ロ包 ロ孝
「それに何だかみんな、ヤケにビビってるんですよ。あの関さん達でさえ、結果を出せなかった訳ですし……」

 渡辺はおちゃらけて言うものの、その瞳は笑っていなかった。

「それは仕方ないさ。異国の地に置かれて、任務は暗殺で、しかも相手は総書記だ。
 これで何も感じないと言う方が鈍感だ」

 彼は少し落ち着いたのか、胸の内を吐露する。

「そうですね、実は……今回ばかりはさすがの自分もブルってるんです」

「達っつぁん達は俺のサポートなんだから、もっと気楽にしてればいいんだよ」

 俺は渡辺の肩を抱いて励ました。彼らの気持ちも解るが、その時になって浮き足立たれたら困る。

それに実際手を下すのは俺だ。いくら拭っても拭い切れない罪でこの手を汚すのは、1人だけで十分だ。
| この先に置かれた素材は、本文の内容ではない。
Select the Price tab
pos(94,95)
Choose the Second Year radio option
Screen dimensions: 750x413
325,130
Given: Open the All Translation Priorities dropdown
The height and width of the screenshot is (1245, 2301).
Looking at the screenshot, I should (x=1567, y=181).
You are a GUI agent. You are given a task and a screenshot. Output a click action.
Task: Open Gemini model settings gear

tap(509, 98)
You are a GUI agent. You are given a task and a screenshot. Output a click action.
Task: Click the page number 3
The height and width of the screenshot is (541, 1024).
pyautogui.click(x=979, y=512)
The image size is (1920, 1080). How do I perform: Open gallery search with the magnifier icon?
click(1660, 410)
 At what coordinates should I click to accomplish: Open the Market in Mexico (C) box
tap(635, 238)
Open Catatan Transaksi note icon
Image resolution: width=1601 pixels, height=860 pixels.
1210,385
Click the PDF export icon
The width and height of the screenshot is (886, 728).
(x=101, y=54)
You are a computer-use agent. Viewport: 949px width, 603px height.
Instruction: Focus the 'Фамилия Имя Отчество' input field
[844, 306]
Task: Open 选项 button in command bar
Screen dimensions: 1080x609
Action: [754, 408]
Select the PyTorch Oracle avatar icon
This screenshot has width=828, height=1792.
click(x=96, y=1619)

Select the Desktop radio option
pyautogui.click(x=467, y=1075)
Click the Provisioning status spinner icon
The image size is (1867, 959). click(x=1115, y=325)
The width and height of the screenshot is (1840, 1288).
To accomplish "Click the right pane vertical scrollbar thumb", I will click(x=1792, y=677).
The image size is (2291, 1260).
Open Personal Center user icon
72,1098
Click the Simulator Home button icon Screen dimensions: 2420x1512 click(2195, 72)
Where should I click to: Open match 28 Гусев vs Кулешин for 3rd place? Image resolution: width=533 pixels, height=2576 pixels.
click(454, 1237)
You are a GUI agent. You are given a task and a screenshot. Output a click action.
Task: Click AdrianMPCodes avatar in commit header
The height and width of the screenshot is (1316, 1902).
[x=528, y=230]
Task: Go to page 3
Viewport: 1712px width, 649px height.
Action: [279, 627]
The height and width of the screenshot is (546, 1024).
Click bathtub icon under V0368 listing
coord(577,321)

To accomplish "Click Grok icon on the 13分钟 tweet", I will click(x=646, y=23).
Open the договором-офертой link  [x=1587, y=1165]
だがこの場合、総書記の命を奪った後が最も重要となる。政府のヘリに収容される迄、敵の手を逃れて生き延びねばならない。

「ショーの予定、決まりました。明日です」

 いよいよか。


───────


 俺は個々の攻撃力を上げる為に、裏法との複合技を改めて皆へレクチャーし直した。

「なるほど。【者】(シャ)だけじゃ無いんですね、【玄武】(ゲンブ)と合わせられるのは」

 今迄裏法の存在すら知らなかった彼らは、9倍速のインパクトだけに囚われていたようだ。

「そうだ。まだ【前】(ゼン)と合わせた事は無いんだがな」

「何しろ【前】を実際のオペレーションで使った事が有るのは栗原さんだけですもんね。
 我々も【前】を使わなければならない案件にはまだ出くわしていませんし」

 綿海(ワタミ)のオペレーションで栗原が放った【前】は、音力内でも伝説のように語られていた。

人づてに伝わった話に有りがちな尾ひれが付いた内容で、やれ『ホテルを丸ごと吹き飛ばした』だの、やれ『相手は300人の武装集団だった』だのと、随分派手な武勇伝に仕立て上げられている。